Ей, Сашеньке, очень нравилась затея с бадминтоном. В их тоскливую однообразную жизнь эта активная игра могла бы внести долю задора. И поэтому она вкладывала душу в удары, изображая из себя теннисистку, которую однажды видела по телевизору. Ей представлялось, что и у нее мог бы быть элегантный теннисный костюм с такой короткой юбочкой…
Егору, напротив, не нравилось и казалось несолидным это занятие. Он думал о том, как его сверстники будут обсуждать их с Сашкой спортивные развлечения и какую кликуху ему прилепят. От этого его удары выходили слабыми и неточными. Сашка же хотела раззадорить его. Била она сильно, бегала быстро, принимала удары, чуть пригнув колени, пружиня на ногах.
И чем больше он саботировал игру, тем упорнее она старалась игру продлить. Именно поэтому один из ее ударов оказался столь силен и столь неточен, что волан залетел на крышу того самого дома, в котором лежал с книгой в руках и любовался вечереющим небом Женя.
Волан упал куда-то на крышу. Егор, ее молодой человек, опустил ракетку.
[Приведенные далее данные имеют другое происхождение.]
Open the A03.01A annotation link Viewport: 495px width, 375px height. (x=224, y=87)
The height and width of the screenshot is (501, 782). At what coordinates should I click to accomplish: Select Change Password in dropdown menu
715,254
– Все, – сказал он, – можно и закончить.
– Ну Егорк, – сказала Сашенька. – Ну можно же достать, ну, эй!
– Я на крышу к Чернышу не полезу.
– А что, мне лезть?
– Плюнь на этот волан, – ответил Егор, подумавши (он все же боялся показаться трусом), – все равно игра не получается.
– Хорошо. О’кей.
– Что?
– А то, – сказала Сашенька, кладя ракетку в траву, – что тогда я полезу сама. Раз здесь мужика нет.
– На понт меня берешь? Ну-ну. Успехов.
Он отбросил ракетку туда же, в траву, повернулся и пошел. Конечно, он ждал, что она побежит за ним, будет уговаривать и в конце концов он согласится. Но вместо этого она посмотрела на дом Черныша. На крышу, где лежал белый волан, так хорошо видный на почерневшей от времени шиферной кровле.
Сам дом был окружен нескошенной тростой (так здесь называют высокую, в человеческий рост, траву), а Mersedes ML, на котором приехал Женя, виден не был. Он специально поставил его за домом, чтобы не вызывать толков в деревне. Разговоры все равно были, но еще не успели дойти до молодежи, которой, как правило, было дело только до себя и своих сверстников.
Это был обычный нежилой деревенский дом, обреченный на постепенное исчезновение. Пока еще не сильно, но уже коснулась его та печальная участь, которая касается всякого жилья, у которого нет хозяев. Вместе с людьми уходит, испаряется жизнь, постепенно легким облачком растворяясь на ветру…
Егор уходил все дальше, брел, глядя под ноги. Он все еще ждал, но с каждым шагом уверенность его улетучивалась.